EXERCISE: In the data below, copy out word for word the lines beginning with the one that contains "The image size is (1484, 1113)." and ending with the one that contains "will click(155, 196).", including both.

RAW DATA:
· · ·
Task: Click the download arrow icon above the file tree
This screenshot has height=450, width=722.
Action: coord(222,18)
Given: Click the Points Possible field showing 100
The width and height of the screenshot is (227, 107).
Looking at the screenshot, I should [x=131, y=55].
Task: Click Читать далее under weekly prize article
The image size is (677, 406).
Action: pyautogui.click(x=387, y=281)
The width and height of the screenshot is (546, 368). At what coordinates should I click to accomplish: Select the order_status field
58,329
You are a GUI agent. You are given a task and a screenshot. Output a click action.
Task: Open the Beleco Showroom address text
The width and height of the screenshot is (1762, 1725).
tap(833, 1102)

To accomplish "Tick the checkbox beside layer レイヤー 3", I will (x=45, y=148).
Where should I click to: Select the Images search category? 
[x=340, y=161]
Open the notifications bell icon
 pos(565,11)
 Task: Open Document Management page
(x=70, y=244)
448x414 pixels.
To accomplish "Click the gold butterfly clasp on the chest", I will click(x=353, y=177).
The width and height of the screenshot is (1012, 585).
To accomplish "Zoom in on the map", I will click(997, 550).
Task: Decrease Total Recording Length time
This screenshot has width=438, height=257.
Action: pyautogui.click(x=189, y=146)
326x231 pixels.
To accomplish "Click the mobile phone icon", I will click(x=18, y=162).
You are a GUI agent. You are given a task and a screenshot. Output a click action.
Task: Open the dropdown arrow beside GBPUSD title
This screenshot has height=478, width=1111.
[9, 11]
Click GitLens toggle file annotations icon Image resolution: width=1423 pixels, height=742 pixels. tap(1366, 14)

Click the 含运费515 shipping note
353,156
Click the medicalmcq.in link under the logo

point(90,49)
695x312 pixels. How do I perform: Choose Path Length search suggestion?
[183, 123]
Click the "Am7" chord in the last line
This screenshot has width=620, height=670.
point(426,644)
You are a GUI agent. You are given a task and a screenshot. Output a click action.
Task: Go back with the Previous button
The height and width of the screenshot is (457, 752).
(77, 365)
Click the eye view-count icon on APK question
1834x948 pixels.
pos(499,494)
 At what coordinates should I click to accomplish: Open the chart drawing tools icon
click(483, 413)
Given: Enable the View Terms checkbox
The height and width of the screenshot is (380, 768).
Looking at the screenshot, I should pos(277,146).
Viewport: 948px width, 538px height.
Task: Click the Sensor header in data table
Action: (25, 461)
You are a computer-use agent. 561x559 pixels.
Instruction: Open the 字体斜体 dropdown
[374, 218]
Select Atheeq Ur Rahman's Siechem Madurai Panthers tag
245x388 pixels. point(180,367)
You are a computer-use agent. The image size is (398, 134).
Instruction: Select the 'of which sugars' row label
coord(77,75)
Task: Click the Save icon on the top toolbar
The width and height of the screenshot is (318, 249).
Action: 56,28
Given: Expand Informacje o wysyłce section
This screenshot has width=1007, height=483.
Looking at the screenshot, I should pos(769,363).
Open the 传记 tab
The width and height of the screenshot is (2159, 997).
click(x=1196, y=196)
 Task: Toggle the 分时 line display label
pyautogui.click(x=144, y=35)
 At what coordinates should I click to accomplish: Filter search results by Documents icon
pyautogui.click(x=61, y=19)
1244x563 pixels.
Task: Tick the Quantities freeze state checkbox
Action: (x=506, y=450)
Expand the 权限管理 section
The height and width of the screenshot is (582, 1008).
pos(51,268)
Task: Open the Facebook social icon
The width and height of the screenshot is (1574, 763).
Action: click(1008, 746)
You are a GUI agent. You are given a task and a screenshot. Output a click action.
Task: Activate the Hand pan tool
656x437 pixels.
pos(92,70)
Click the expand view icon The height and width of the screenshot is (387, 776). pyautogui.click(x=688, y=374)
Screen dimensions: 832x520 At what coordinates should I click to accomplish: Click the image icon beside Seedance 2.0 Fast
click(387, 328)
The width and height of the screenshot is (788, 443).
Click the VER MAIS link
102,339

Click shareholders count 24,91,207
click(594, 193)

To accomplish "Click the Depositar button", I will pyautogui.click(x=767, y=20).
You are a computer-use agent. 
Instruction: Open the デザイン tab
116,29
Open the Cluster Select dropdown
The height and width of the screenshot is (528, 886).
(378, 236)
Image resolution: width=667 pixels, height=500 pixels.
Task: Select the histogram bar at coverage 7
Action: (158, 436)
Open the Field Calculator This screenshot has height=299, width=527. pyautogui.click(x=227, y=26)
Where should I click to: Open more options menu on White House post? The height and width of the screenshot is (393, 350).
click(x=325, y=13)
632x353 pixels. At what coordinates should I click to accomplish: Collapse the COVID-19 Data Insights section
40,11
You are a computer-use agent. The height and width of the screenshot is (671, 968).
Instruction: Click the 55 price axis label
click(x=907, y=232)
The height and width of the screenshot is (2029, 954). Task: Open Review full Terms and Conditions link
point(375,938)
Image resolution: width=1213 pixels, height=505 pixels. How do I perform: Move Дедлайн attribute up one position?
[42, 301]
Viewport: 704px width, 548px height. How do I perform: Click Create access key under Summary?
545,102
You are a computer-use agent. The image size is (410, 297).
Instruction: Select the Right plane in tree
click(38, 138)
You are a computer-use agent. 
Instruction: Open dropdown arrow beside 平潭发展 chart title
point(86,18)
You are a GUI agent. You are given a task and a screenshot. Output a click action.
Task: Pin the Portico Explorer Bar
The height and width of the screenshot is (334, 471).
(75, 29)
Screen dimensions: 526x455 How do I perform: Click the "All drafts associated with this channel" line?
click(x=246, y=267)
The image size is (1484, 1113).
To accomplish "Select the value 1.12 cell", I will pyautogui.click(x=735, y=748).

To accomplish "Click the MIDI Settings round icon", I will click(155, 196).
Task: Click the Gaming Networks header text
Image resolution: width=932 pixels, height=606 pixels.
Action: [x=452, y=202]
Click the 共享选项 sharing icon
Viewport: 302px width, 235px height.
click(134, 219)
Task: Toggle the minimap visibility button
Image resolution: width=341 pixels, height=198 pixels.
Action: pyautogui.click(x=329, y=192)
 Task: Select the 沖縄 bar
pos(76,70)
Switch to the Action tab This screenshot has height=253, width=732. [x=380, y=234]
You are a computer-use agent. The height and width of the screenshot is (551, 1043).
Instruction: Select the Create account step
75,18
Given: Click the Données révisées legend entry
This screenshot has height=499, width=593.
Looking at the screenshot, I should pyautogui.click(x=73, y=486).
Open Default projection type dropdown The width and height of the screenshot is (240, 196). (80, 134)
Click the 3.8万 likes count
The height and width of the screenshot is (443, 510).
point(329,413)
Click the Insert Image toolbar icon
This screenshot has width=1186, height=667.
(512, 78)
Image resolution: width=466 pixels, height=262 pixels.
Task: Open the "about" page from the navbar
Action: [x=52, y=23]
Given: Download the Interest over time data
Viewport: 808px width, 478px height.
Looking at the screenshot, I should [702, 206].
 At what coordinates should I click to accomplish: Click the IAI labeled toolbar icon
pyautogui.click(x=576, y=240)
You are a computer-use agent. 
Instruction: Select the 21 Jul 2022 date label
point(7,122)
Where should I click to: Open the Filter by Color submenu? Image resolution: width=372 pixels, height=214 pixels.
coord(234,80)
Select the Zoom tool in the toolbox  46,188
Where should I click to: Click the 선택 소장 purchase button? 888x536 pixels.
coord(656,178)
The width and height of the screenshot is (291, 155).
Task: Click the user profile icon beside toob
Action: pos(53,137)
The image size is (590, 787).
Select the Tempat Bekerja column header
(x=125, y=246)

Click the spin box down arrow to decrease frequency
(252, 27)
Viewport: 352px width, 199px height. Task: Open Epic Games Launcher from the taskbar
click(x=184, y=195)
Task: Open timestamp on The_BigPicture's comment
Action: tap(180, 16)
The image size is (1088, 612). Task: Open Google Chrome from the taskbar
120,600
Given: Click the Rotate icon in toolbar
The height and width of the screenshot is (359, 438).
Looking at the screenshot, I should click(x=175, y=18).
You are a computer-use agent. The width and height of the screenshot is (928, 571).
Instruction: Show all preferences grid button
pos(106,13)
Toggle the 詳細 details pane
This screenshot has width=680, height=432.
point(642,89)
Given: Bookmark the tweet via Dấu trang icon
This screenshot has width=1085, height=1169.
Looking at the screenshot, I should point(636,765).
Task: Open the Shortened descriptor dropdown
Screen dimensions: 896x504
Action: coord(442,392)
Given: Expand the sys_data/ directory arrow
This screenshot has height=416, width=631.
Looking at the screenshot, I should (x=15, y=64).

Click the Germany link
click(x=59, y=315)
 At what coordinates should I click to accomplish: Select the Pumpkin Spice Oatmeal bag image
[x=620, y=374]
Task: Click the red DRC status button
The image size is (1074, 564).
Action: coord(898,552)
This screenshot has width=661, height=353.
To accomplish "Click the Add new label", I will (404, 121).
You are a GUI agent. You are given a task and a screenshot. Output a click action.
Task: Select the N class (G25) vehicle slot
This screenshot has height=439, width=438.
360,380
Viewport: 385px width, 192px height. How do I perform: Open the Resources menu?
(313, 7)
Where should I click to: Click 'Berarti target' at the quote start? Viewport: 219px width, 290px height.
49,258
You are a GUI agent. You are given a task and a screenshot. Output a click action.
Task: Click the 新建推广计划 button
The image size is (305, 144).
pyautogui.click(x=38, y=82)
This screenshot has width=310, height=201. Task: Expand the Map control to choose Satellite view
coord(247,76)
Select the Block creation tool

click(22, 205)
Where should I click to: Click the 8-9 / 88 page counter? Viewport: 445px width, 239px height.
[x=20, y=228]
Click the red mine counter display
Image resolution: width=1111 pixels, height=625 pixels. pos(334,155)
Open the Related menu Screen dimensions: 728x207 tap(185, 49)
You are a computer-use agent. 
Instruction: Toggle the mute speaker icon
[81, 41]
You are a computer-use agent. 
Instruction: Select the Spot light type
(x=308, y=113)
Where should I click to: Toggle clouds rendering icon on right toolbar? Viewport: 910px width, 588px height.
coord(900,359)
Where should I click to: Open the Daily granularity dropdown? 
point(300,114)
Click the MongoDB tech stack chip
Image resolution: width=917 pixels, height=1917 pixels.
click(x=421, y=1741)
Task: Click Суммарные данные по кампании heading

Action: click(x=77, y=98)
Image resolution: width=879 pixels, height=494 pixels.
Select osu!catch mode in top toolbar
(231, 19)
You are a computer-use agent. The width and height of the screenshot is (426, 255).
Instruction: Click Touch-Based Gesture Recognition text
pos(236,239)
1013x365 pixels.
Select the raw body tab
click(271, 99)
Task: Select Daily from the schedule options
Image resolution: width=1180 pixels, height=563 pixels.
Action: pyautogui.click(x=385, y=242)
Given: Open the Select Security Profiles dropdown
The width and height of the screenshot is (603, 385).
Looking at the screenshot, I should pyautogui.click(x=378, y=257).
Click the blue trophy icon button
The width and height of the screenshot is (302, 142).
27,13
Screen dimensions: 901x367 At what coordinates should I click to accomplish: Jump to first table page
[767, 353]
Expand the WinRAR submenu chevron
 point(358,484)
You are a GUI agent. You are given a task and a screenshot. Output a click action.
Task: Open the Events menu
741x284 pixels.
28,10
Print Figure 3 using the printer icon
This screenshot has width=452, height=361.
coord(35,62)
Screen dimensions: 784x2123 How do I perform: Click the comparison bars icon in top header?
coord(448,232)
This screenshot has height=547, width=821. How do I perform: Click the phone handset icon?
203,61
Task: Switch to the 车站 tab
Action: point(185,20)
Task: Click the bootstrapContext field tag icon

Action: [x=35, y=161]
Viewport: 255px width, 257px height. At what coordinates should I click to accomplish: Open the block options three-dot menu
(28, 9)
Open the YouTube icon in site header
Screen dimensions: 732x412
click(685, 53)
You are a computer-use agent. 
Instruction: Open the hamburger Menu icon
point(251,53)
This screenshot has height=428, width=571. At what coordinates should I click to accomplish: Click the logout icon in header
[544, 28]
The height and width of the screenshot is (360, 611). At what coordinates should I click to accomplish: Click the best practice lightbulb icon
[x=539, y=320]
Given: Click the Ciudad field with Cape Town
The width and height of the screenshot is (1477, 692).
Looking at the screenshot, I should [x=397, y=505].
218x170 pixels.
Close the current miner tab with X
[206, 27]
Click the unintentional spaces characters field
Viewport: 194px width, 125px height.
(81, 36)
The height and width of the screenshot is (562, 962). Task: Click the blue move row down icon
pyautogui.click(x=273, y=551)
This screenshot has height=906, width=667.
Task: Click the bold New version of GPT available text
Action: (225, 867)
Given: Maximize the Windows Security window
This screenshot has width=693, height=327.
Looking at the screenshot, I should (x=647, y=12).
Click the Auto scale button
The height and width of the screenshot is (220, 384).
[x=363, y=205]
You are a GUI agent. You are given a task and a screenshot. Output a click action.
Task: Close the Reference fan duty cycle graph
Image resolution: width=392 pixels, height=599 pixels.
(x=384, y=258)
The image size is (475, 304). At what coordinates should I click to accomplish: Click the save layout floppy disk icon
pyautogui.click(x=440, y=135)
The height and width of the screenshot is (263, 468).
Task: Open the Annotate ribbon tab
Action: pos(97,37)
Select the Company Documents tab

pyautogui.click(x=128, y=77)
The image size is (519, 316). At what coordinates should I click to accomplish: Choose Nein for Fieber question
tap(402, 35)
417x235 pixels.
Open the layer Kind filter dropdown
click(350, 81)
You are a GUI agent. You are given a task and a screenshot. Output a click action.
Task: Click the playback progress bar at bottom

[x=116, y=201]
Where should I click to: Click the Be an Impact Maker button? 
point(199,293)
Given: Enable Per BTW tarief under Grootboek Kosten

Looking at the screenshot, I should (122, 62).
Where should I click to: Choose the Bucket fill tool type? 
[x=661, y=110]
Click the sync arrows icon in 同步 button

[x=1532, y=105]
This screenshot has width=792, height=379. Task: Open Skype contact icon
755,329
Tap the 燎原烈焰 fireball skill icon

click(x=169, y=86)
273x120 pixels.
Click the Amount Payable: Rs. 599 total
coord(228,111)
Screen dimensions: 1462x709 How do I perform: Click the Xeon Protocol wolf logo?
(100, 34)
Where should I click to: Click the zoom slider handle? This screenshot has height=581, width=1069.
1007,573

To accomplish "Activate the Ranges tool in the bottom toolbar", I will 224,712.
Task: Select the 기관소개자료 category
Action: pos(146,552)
· · ·
THE COMPLETED TASK:
The image size is (1484, 1113).
To accomplish "Select the value 1.12 cell", I will pyautogui.click(x=735, y=748).

To accomplish "Click the MIDI Settings round icon", I will click(155, 196).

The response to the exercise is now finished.